Directors appointment and remuneration including criteria for determining qualifications, positive attributes, independence of a director and other matters provided under the Companies Act, 2013 are covered under the Boards policy formulated by the Company and is available on the Company website www jmjfintechltd.com

BOARD DIVERSITY:

The Company recognizes that building a Board of diverse and inclusive culture is integral to its success. The Board considers that its diversity, including gender diversity, is a vital asset to the business. The Board has adopted a Board diversity policy which sets out the approach to diversity of the Board of Directors.

NOMINATION AND REMUNERATION POLICY

Pursuant to Section 178(3) of the Companies Act, 2013, the Board of Directors has framed a policy which lays down a framework in relation to remuneration of Directors, Key Managerial Personnel and Senior Management of the company. The policy also lays down the criteria for selection and appointment of Board Members. The policy and details of Nomination and Remuneration is available on the website of the Company at www .jmjfintechltd.com In accordance with the Nomination and Remuneration Policy, the Nomination and Remuneration Committee has, inter alia, the following responsibilities:

1. The Committee had formulated the criteria for determining qualifications, positive attributes, and independence of a director. and is available in the company website www.jmjfintechltd.com The Committee shall identify persons who are qualified to become Director and persons who may be appointed in Key Managerial and Senior Management positions in accordance with the criteria laid down in this policy.

2. Recommend to the Board, appointment, and removal of Director, KMP and Senior Management Personnel.

3. The Board shall carry out evaluations of the performance of every Director, KMP and Senior Management Personnel at regular intervals (yearly).

4. The remuneration/ compensation/ commission etc. to the Managerial Personnel, KMP and Senior Management Personnel will be determined by the Committee and recommended to the Board for approval. The remuneration/ compensation/ commission etc. shall be subject to the prior/ post approval of the shareholders of the Company and Central Government, wherever required.

5. Increments to the existing remuneration/ compensation structure may be recommended by the Committee to the Board which should be within the slabs approved by the Shareholders in the case of Managerial Personnel.

(Dataset excerpt)
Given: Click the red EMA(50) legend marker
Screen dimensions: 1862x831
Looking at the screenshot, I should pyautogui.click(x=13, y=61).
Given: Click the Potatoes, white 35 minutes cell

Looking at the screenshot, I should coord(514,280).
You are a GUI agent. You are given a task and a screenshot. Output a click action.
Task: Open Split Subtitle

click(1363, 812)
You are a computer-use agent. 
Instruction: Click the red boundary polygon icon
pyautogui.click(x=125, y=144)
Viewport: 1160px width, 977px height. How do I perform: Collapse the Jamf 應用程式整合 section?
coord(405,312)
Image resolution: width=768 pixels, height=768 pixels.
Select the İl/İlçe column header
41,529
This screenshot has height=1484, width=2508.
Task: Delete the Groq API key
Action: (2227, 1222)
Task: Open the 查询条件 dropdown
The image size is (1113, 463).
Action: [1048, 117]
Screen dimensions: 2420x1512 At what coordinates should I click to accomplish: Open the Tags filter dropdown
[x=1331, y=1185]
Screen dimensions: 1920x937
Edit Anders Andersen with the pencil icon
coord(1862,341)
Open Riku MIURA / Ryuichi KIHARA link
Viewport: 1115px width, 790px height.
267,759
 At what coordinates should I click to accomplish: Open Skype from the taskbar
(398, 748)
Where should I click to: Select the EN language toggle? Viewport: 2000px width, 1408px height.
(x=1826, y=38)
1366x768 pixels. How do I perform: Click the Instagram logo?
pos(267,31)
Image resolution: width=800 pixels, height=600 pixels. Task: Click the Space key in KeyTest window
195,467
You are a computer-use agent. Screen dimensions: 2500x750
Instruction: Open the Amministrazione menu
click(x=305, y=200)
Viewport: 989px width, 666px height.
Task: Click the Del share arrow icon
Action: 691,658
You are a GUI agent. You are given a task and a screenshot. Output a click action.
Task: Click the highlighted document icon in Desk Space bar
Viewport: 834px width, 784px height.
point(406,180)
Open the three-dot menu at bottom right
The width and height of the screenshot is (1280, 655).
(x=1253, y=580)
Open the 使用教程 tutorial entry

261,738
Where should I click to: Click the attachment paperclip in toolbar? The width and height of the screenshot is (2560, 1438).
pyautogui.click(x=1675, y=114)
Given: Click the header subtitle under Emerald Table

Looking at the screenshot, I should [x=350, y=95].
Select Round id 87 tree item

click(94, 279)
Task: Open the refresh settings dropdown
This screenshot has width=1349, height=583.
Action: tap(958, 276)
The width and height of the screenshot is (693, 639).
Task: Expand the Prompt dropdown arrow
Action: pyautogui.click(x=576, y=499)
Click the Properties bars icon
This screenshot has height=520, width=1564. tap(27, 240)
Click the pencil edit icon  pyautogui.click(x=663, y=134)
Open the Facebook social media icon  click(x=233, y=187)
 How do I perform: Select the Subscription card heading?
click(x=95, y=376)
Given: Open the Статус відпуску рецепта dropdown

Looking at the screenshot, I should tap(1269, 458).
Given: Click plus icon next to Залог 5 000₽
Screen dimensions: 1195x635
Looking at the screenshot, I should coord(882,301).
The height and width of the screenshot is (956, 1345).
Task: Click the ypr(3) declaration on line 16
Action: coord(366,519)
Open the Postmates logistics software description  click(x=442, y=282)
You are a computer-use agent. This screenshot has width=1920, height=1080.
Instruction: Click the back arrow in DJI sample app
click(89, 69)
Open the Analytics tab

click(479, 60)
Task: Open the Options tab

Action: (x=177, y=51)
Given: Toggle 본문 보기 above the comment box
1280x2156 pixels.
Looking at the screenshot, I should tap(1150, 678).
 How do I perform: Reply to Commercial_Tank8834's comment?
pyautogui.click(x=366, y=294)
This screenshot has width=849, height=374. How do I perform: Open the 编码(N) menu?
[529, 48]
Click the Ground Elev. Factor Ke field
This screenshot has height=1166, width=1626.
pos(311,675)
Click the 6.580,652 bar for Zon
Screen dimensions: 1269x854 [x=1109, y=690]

Exercises to complete ::
1. Reproduce the board policy text word for word from "Directors appointment and" to "Board of Directors.".
2. Translate this sentence from the board policy text into Spanish: "The Board considers that its diversity, including gender diversity, is a vital asset to the business."

Results by task ::
1.
Directors appointment and remuneration including criteria for determining qualifications, positive attributes, independence of a director and other matters provided under the Companies Act, 2013 are covered under the Boards policy formulated by the Company and is available on the Company website www jmjfintechltd.com

BOARD DIVERSITY:

The Company recognizes that building a Board of diverse and inclusive culture is integral to its success. The Board considers that its diversity, including gender diversity, is a vital asset to the business. The Board has adopted a Board diversity policy which sets out the approach to diversity of the Board of Directors.

2. El Consejo considera que su diversidad, incluida la diversidad de género, es un activo vital para el negocio.